ReverseProxy fails incorrectly if there are spaces in the url
If the media proxy is enabled for remote media, and the remote media has a space in the url, e.g. the custom emoji https://social.deadsuperhero.com/emoji/US Military/20201019_163402.png
in the profile name of "https://social.deadsuperhero.com/users/sean", the Pleroma.ReverseProxy.call/3
fails to retrieve the emoji but instead gets a status 200 text/html
response (the Pleroma front page). If you change the space to %20
it works fine.
With the space:
iex(...)2> Pleroma.ReverseProxy.call(%Plug.Conn{method: "GET"}, "https://social.deadsuperhero.com/emoji/US Military/20201019_163402.png")
00:51:35.748 [debug] Elixir.Pleroma.ReverseProxy GET https://social.deadsuperhero.com/emoji/US Military/20201019_163402.png []

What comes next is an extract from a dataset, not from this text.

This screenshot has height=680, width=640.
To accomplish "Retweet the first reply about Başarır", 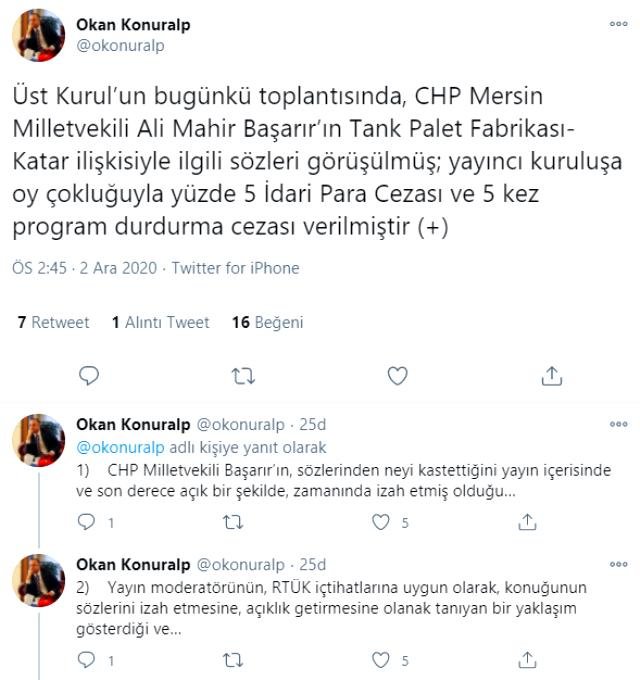I will click(233, 523).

00:51:36.363 [debug] Elixir.Pleroma.ReverseProxy 200 https://social.deadsuperhero.com/emoji/US Military/20201019_163402.png [{"server", "nginx/1.14.2"}, {"date", "Sat, 26 Dec 2020 00:51:36 GMT"}, {"content-type", "text/html; charset=utf-8"}, {"content-length", "7133"}, {"connection", "keep-alive"}, {"vary", "Accept-Encoding"}, {"access-control-allow-credentials", "true"}, {"access-control-allow-origin", "*"}, {"access-control-expose-headers", "Link,X-RateLimit-Reset,X-RateLimit-Limit,X-RateLimit-Remaining,X-Request-Id,Idempotency-Key"}, {"cache-control", "max-age=0, private, must-revalidate"}, {"content-security-policy", "upgrade-insecure-requests;script-src 'self';connect-src 'self' blob: https://social.deadsuperhero.com wss://social.deadsuperhero.com;media-src 'self' https:;img-src 'self' data: blob: https:;default-src 'none';base-uri 'self';frame-ancestors 'none';style-src 'self' 'unsafe-inline';font-src 'self';manifest-src 'self';"}, {"referrer-policy", "same-origin"}, {"x-content-type-options", "nosniff"}, {"x-download-options", "noopen"}, {"x-frame-options", "DENY"}, {"x-permitted-cross-domain-policies", "none"}, {"x-request-id", "FlQd8vnPZKcAXwgBNBKB"}, {"x-xss-protection", "1; mode=block"}]
With %20
:
iex(...)1> Pleroma.ReverseProxy.call(%Plug.Conn{method: "GET"}, "https://social.deadsuperhero.com/emoji/US%20Military/20201019_163402.png")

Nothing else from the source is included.